Уильяму не хочется, чтобы она считала его любителем поесть в чужом доме лишний раз, но ее вопрос позволяет ему отложить миг расставания.
— У вас просто чудесные кексы.
— Вы обедали перед тем, как ехать сюда?
— Нет.
— Несколько булочек не могут заменить пропущенный ужин. Не желаете ли супа?
— Если вам нетрудно…
— Он стоит на плите. Готовила Лиззи — надеюсь, вы не против…
— Буду только благодарен…
— …лука-порея. — И обоим не удается сдержать улыбок. — Еще не совсем остыл. Сюда, мы пройдем лестницей для слуг.
Синтия ведет Уильяма к винтовой лестнице, а в душе тревожится о том, какое значение джентльмен может придать ее приглашению.
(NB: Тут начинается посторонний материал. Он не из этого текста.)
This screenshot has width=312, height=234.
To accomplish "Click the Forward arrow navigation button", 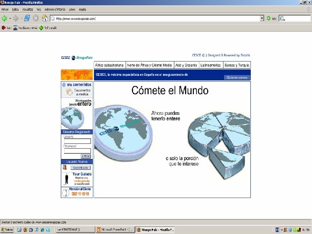I will click(16, 19).
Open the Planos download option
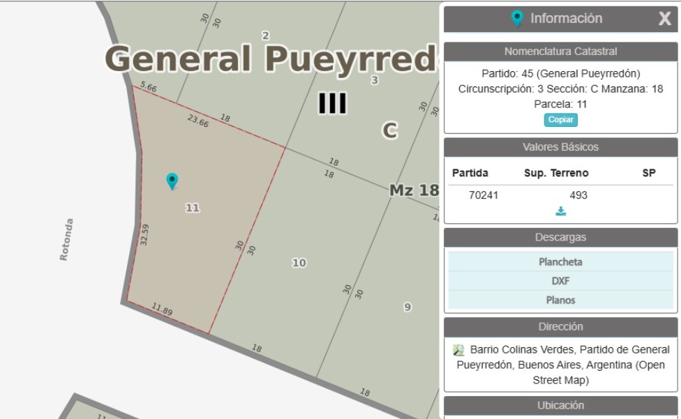 pos(560,300)
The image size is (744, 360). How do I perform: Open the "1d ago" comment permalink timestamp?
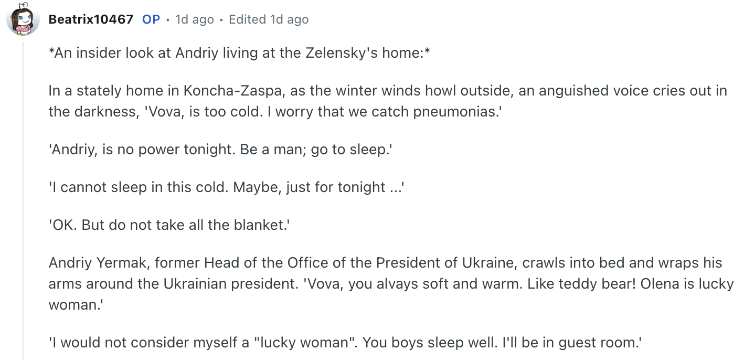point(195,20)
Кухня — царство женщины, ее святилище, ее мастерская. Достаточно ли чисто и опрятно в ней сейчас?
— А, так вот почему вы пришли наверх так скоро, — говорит Уильям, осторожно ставя ногу на узкую ступеньку.
Синтия идет впереди; пламя ее свечи колеблется и дрожит. Уильям пользуется возможностью и беспрепятственно разглядывает ее, придерживаясь рукой за стену, чтобы не упасть. Нежный пушок спутанных волосков прочерчивает на бледной коже ее шеи тонкую линию. Целовал ли уже кто-нибудь ее туда? Исходящие от нее ароматы в узком лестничном проеме словно становятся сильнее: запахи розовой воды и муки и еще какое-то неуместно-трогательное благоухание.
— Не оступитесь на последней ступеньке, господин Страуд. Она неровная.
Только подумать — она может принадлежать ему! Господин Деллер выразился совершенно ясно. Все, что Уильяму нужно для этого, — как можно лучше нарисовать лицо умершей женщины. Но ведь никто никогда не узнает, как он справился. И это будет доброе дело: старик сможет умереть спокойно.
Они спускаются в кухню. Синтия подходит к плите, подвигает черный котел на огонь и снимает кухонные рукавицы. Уильям наблюдает за нею. Ему ужасно нравится вся эта простота — ни красок для лица, ни мушек, без которых не покажется на людях ни одна леди. И в тоже время лицо у нее не отекшее, не красное от солнца, не обветрившееся, как у многих кентских женщин. Если не считать полученных в детстве шрамиков (особенно притягательным кажется ему тот, что над левой бровью), в остальном кожа у нее безупречна. Уильям всматривается в безмятежную сосредосточенность ее движений, а она, словно хорошая жена, ставит перед ним глубокую тарелку и кладет деревянную ложку. Он дружелюбно улыбается созвездию веснушек на ее шее, хоть и знает, что они считаются дурным знаком, который принято скрывать от чужих глаз. Но мнение целого мира не стоит для него и гроша! Уильям поздравляет себя с независимостью собственных вкусов, тем более что волосы у Синтии светлые с рыжинкой, а не черные, как теперь модно.
— Не хотите ли воды, господин Страуд? Родниковая.
— Благодарю.
Не стоит показывать Синтии своей взволнованности. Стремясь отвлечь себя, Уильям глядит вокруг и лишь сейчас замечает множество цветочных горшков. Ими уставлена вся кухня: на столе, на полках с банками и календарями, на каждом подоконнике. Он наклоняется к одному из растений, чтобы хорошенько рассмотреть благоухающий побег.
— Какая прелесть, — произносит он.
— Они избавляют от мух. — На спинке стула все еще висит плащ гостя, а возле колоды для рубки мяса лежит шляпа. Синтия замечает это на миг раньше Уильяма. — Я принесла их все сюда, чтобы не мерзли, — поспешно поясняет она.
Действительно, кухня — единственное место, где все еще горит огонь. Уильям кивает и улыбается в ответ на ее жест, приглашающий сесть за стол. Им нужно поговорить о многом таком, что не очень-то просто выговорить вслух.